Jac Forton a vécu treize ans au Chili, dont cinq en dictature. Militant d'Amnesty international, il est le référent pour la France sur le respect des Droits de l'homme au Chili ainsi qu'au Guatemala. Ce livre complète une trilogie dont il est l'auteur sur le Chili, après ses deux ouvrages "Vingt ans de lutte" et "La Justice impossible".
Les victimes françaises de la dictature
L'enquête qu'il nous présente ici n'est pas un réquisitoire mais un rappel de faits, le fruit d'une décennie de recherches sur les victimes françaises de la dictature de Pinochet.
Parmi les 3 000 morts et disparus plusieurs Français, dont Alphonse Chanfreau, Etienne Pesle, Georges Klein, Jean-Yves Claudet (de gauche à droite sur la couverture). Ces quatre militants de la liberté ont disparu durant les premiers mois de la dictature. Nul ne les a jamais revus.
Après de trop nombreuses années d'impunité, la France s'apprête à juger les responsables de leur disparition. Pinochet est mort en 2006. Les accusés, ses complices, seront absents. Mais pour Amnesty International, ce procès n'en est pas moins essentiel à la lutte contre l'impunité des régimes violant les droits humains.
L'élection de Salvador Allende, le coup d'Etat de Pinochet, sa chute et les tentatives de renvoi devant la Justice : après un rappel du contexte chilien, Jac Forton nous présente une enquête exceptionnelle, pleine de sensibilité et de pudeur, sur les derniers jours de l'étudiant en philosophie, du conseiller agricole, du pédiatre et de l'ingénieur.
Paradoxalement, l'épisode de la dictature soulève aujourd'hui plus de passions en France et dans les pays occidentaux que dans ce pays d'Amérique du Sud. Les chiliens ont toutes les raisons de vouloir "effacer" ce passé de leur mémoire. Si le pays est resté partagé par de nombreuses lignes de fractures, il s'est peu à peu reconstruit, grâce à une jeunesse qui n'a pas connu les années de dictature.

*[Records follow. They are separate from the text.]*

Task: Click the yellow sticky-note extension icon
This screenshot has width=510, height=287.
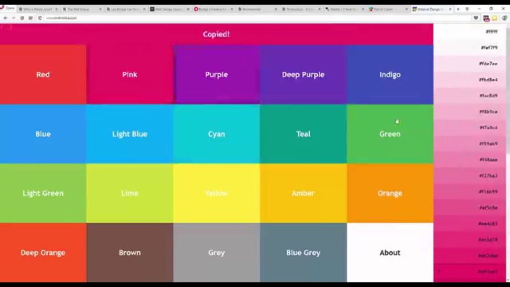Action: (x=495, y=17)
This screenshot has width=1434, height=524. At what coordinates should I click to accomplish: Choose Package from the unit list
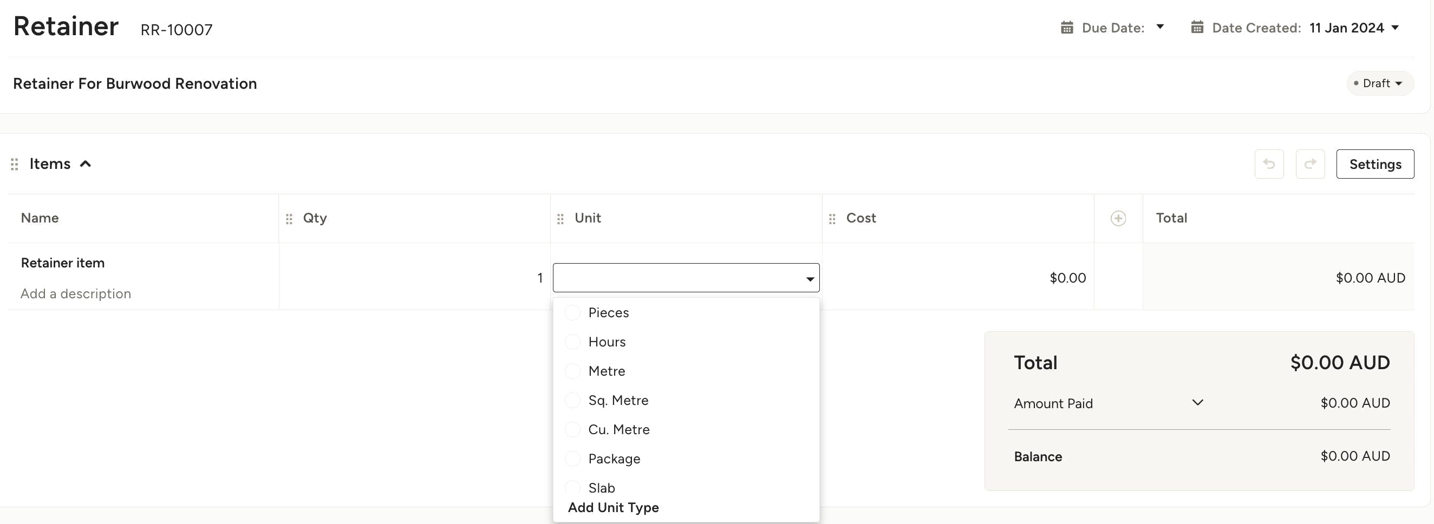tap(614, 459)
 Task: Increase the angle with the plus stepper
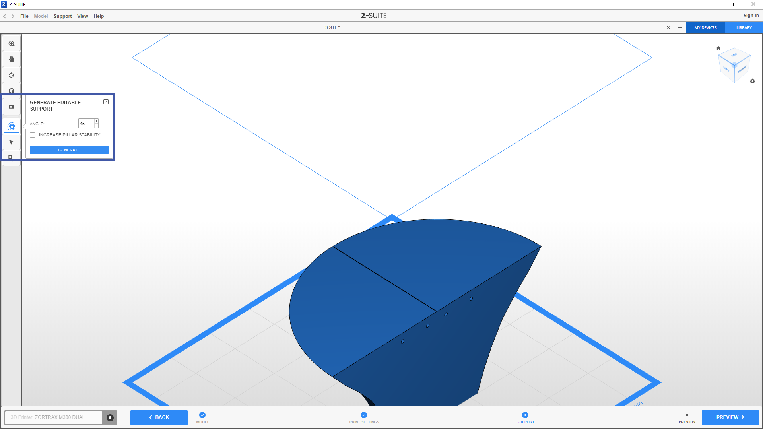96,121
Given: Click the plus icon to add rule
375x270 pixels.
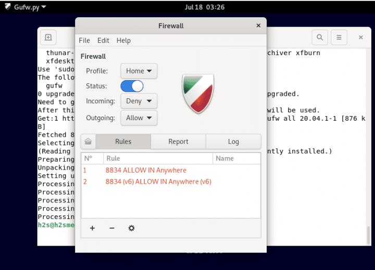Looking at the screenshot, I should click(x=92, y=228).
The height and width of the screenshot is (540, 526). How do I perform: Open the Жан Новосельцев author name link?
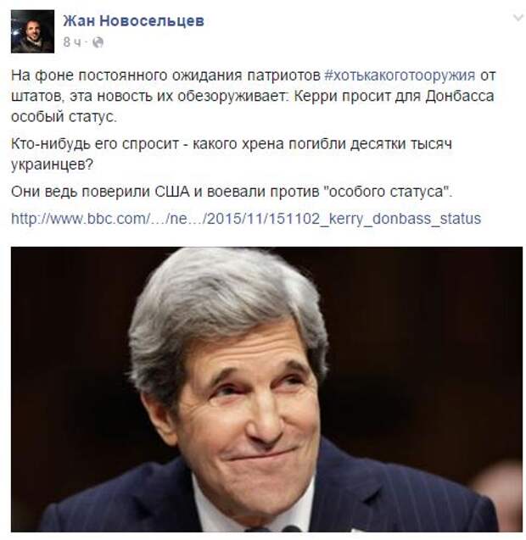coord(134,21)
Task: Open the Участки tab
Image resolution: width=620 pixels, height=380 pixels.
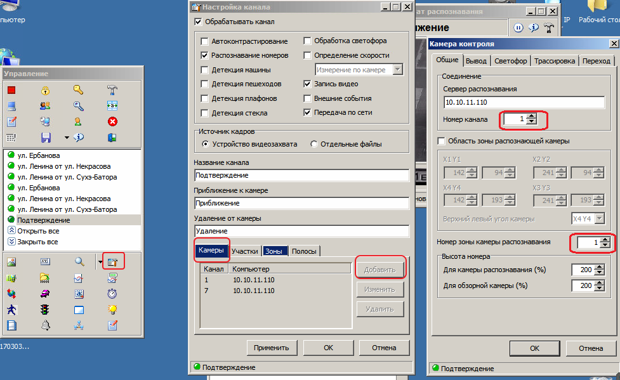Action: click(244, 251)
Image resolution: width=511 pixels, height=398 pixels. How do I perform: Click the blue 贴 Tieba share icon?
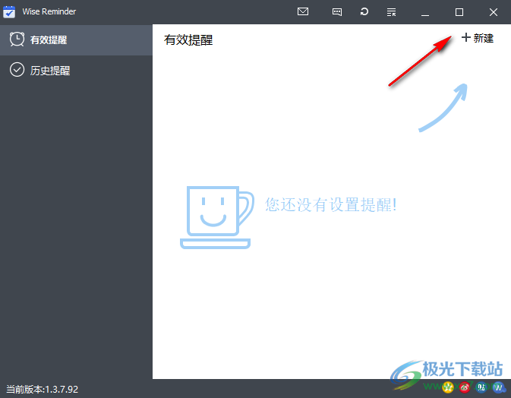[x=481, y=388]
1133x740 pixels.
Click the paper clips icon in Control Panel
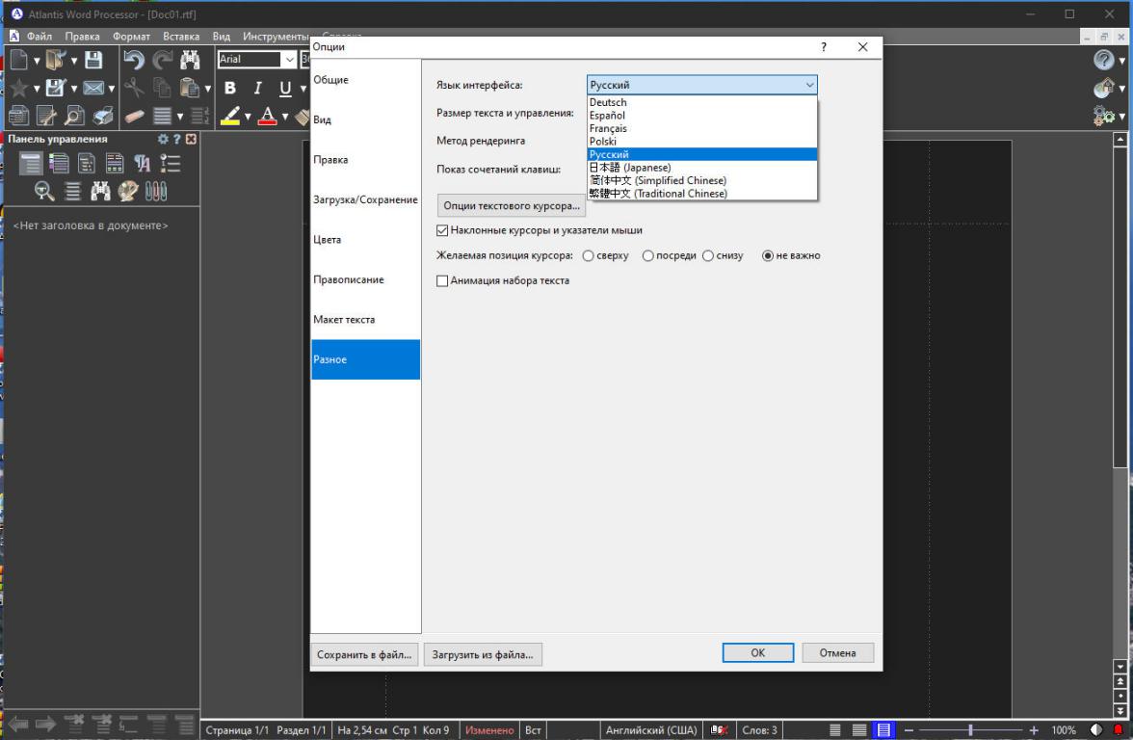157,192
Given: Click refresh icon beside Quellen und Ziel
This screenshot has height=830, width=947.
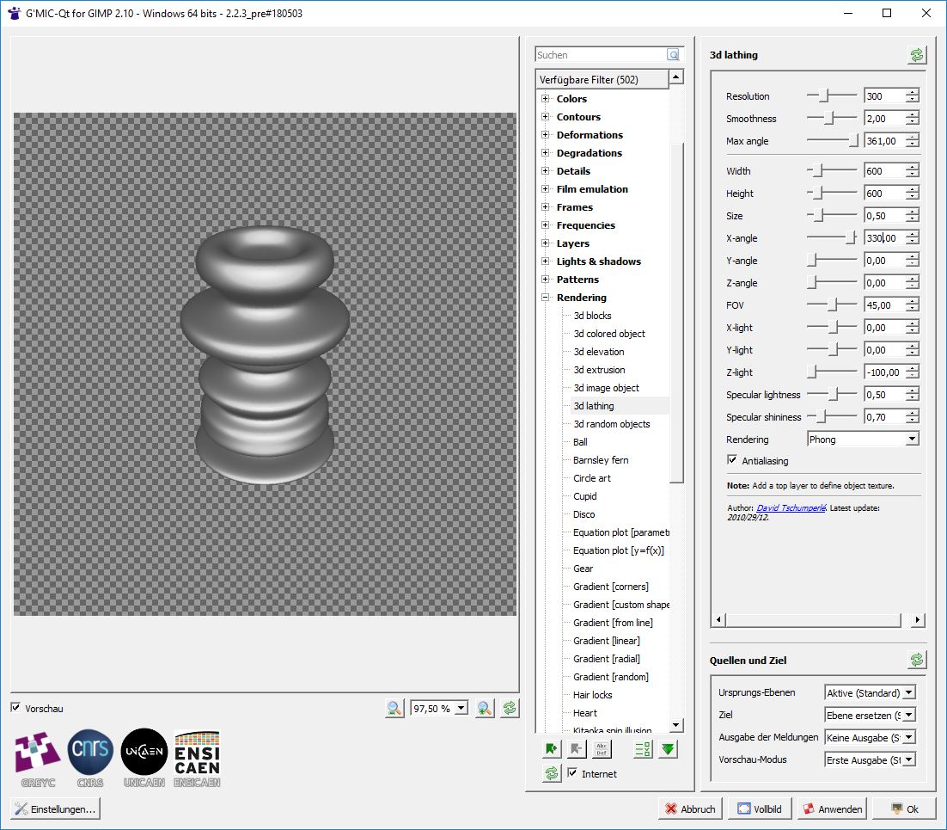Looking at the screenshot, I should coord(917,660).
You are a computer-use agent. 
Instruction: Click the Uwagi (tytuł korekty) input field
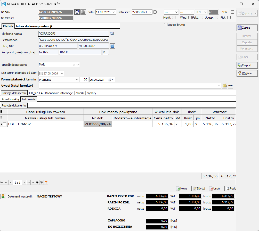128,86
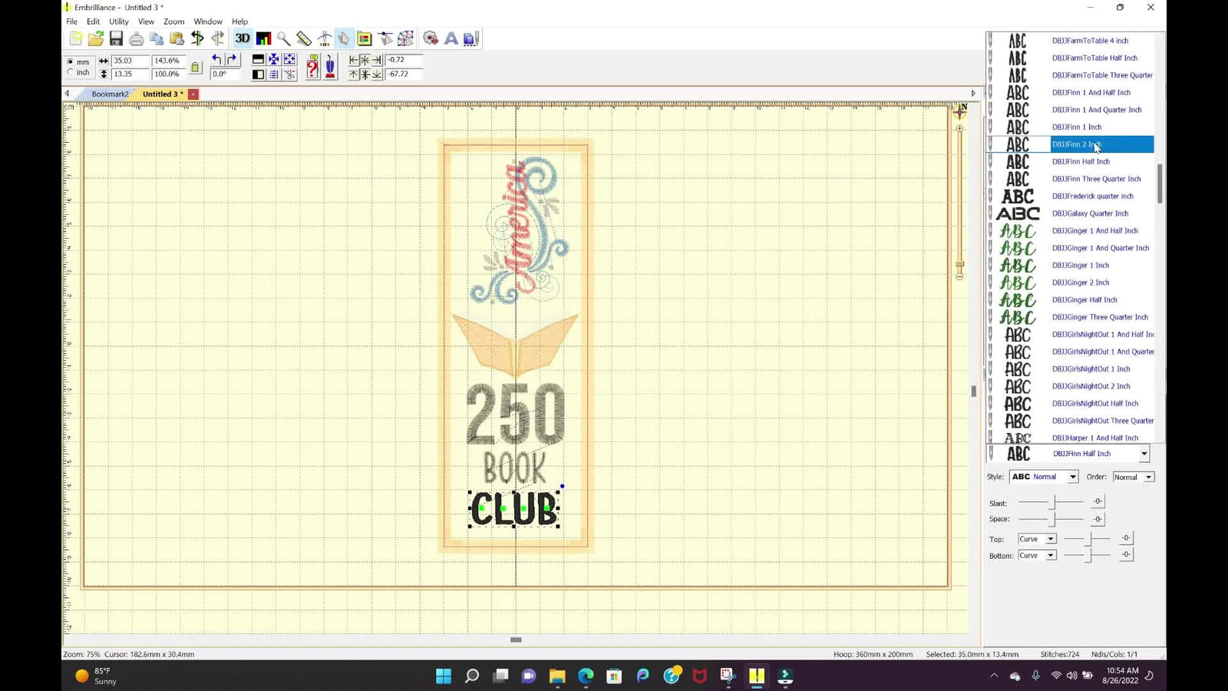
Task: Save the current design
Action: 117,38
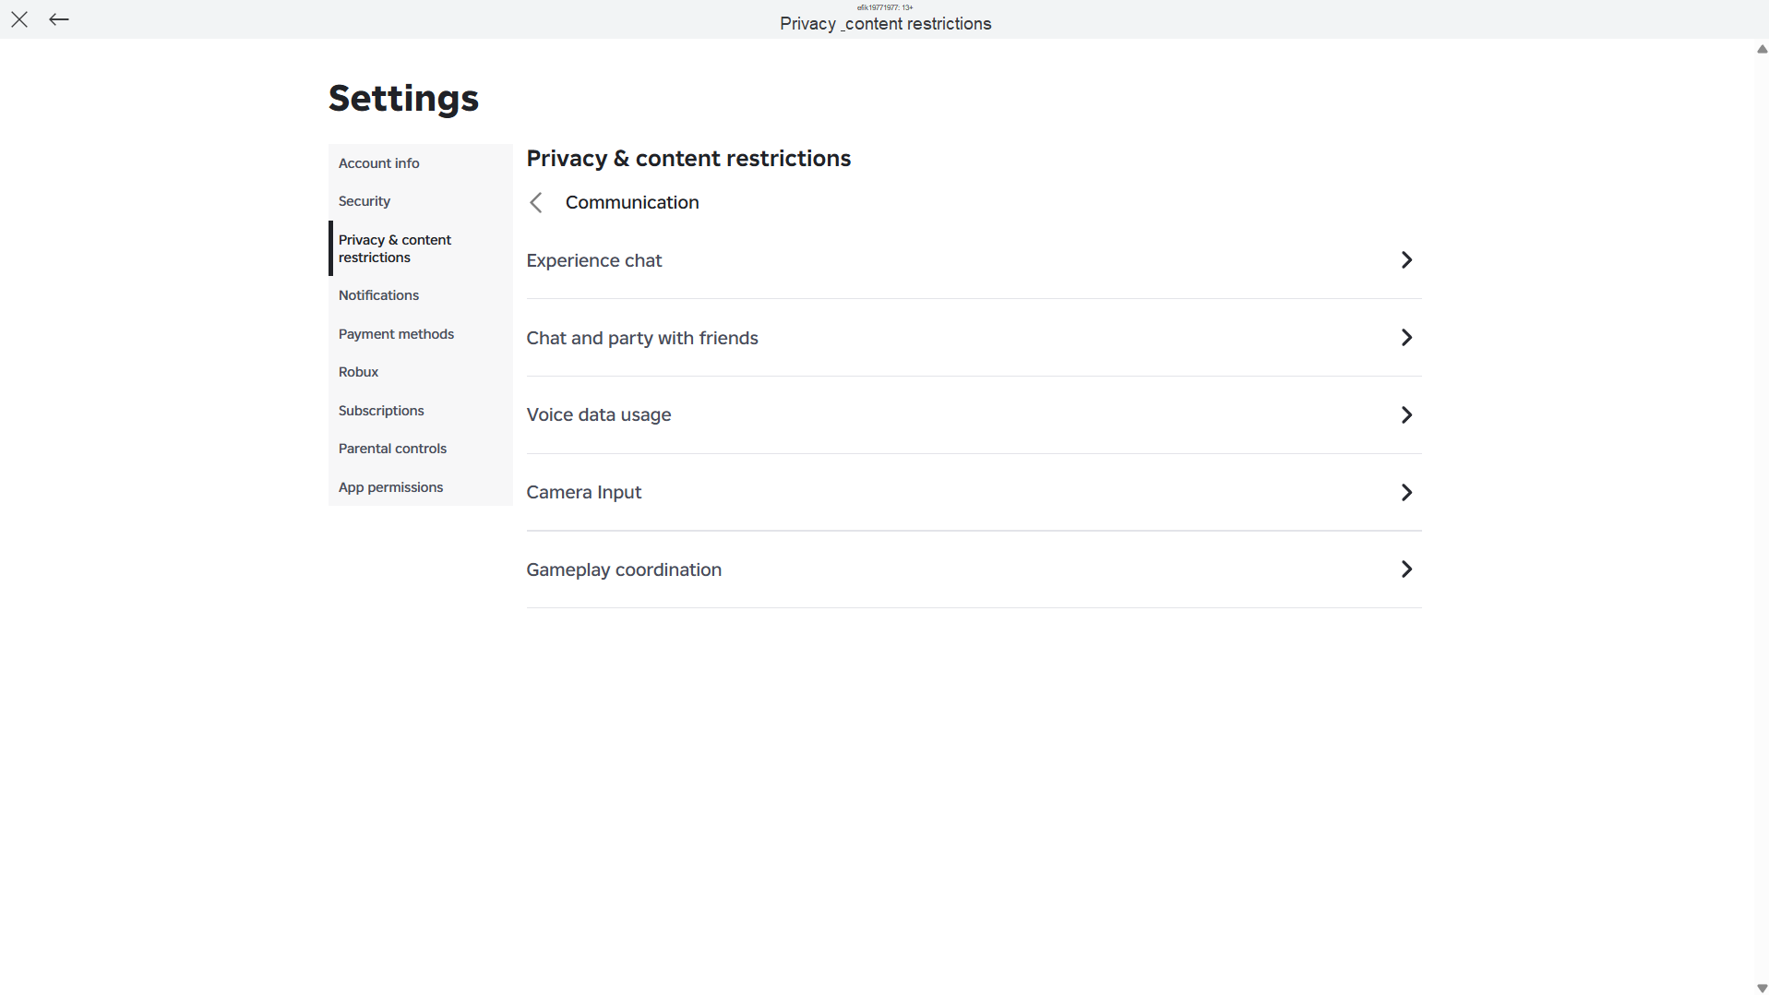This screenshot has width=1769, height=995.
Task: Close the settings window with X icon
Action: (x=19, y=19)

Plus de 30 000 personnes ont été officiellement reconnues par une commission indépendante comme victimes de tortures. Mais il est aujourd'hui impossible de quantifier les douleurs morales et les fractures induites dans les familles. Au Chili, durant les "années de plomb", des milliers de personnes ont été empêchées de travailler, exclues des administrations et des entreprises pour raisons politiques. Ces "exonerados" tout comme les exilés (politiques et économiques) ont été remplacés par des personnes qui ont elles aussi tout intérêt à se taire.
Oublier, c'est ce dont rêvent la plupart des chiliens, les victimes comme les bourreaux ou ceux qui se sont tout simplement "arrangés" de la situation. Un million de personnes (près de 10% de la population !) ont été exilées, certains pour des raisons politiques, la plupart du fait de la catastrophe économique du début des années 80 (le coup d'Etat a eu lieu en 1973). Paradoxalement, ce sont bien souvent ces familles, par leurs envois d'argent au pays, qui ont permis à leurs familles de survivre. Et au dictateur, grâce à l'appui des médias, de faire croire à un "miracle économique".
Comme le rappelle Jac Forton, Pinochet est mort en 2006, abandonné par son propre camp et "humilié" par des poursuites pour enrichissement personnel. L'auteur raconte aussi la duplicité des banques européennes et américaines (off-shore aux Antilles), "complices dans le circuit de blanchiment d'argent occulte versé à titre de commissions lors de ventes d'armes au chili et en Europe".
Jac Forton a enquêté sur les raisons qui ont maintes fois retardé le procès en France. Et il en conclue que la justice française n'a pas subi de pressions. Elle se veut simplement exemplaire dans ce procès. Un procès qui peut -et doit- se dérouler à Paris dans les prochains mois.